1 Answers
Allele age is the amount of time elapsed since an allele first appeared due to mutation. Estimating the time at which a certain allele appeared allows researchers to infer patterns of human migration, disease, and natural selection. Allele age can be estimated based on the frequency of the allele in a population and the genetic variation that occurs within different copies of the allele, also known as intra-allelic variation. While either of these methods can be used to estimate allele age, the use of both increases the accuracy of the estimation and can sometimes offer additional information regarding the presence of selection.
Estimating allele age based on the allele’s frequency is based on the fact that alleles in high frequency are older than alleles in low frequency. Of course, many alleles of interest are under some type of selection. Because alleles that are under positive selection can rise to high frequency very quickly, it is important to understand the mechanisms that underlie allele frequency change, such as natural selection, gene flow, genetic drift, and mutation.

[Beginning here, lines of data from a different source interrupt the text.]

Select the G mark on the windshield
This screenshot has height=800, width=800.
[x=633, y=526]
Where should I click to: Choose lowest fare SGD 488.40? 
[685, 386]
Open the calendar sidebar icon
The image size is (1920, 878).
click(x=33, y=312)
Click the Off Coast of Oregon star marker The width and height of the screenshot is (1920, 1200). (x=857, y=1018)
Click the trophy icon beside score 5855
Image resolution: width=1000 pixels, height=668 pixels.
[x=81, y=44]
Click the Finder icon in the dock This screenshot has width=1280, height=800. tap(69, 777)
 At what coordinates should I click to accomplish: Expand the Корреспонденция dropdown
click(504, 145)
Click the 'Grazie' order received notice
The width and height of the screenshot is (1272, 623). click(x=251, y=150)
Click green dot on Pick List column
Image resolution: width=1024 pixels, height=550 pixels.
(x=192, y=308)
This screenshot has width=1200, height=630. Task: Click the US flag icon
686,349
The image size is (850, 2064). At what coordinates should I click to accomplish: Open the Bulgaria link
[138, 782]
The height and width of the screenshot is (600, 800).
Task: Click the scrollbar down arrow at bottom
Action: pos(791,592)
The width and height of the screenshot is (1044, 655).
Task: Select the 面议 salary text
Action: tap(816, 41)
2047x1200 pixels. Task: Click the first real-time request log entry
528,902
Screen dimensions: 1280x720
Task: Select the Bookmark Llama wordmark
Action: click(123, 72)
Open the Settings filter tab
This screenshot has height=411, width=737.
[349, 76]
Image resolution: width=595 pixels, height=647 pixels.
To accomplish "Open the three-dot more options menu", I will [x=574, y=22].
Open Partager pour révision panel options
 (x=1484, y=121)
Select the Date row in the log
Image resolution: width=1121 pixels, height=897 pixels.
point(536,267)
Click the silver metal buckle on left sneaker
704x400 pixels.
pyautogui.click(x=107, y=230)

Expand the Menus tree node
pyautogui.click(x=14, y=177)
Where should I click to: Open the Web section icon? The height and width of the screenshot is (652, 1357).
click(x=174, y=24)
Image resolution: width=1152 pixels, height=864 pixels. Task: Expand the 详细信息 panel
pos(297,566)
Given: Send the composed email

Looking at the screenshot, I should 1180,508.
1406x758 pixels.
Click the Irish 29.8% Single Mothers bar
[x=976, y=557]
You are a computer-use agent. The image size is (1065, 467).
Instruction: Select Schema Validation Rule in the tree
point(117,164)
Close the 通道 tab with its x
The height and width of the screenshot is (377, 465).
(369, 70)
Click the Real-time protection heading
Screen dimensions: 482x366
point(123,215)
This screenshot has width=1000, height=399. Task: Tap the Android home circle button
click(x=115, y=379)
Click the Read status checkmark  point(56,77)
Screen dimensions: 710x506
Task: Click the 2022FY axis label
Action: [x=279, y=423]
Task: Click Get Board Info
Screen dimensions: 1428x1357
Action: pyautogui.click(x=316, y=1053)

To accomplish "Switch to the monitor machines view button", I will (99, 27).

Estimating allele age based on intra-allelic variation is based on the fact that with every generation, linkage with other alleles is disrupted by recombination and new variation in linkage is created via new mutations. The analysis of intra-allelic variation to assess allele age depends on coalescent theory. There are two different approaches that can be used to analyze allele age based on intra-allelic variation. First, a phylogenetics approach extrapolates an allele’s age by reconstructing a gene tree and dating the root of the tree. This approach is best when analyzing ancient, as opposed to recent, mutations. Second, a population genetics approach estimates allele age by using mutation, recombination, and demography models instead of a gene tree. This type of approach is best for analyzing recent mutations.
Recently, Albers and McVean proposed a non-parametric method to estimate the age of an allele, using probabilistic, coalescent-based models of mutation and recombination. Specifically, their method infers the time to the most recent common ancestor between hundreds or thousands of chromosomal sequence pairs. This information is then combined using a composite likelihood approach to obtain an estimate of the time of mutation at a single locus. This methodology was applied to more than 16 million variants in the human genome, using data from the 1000 Genomes Project and the Simons Genome Diversity Project, to generate the atlas of variant age.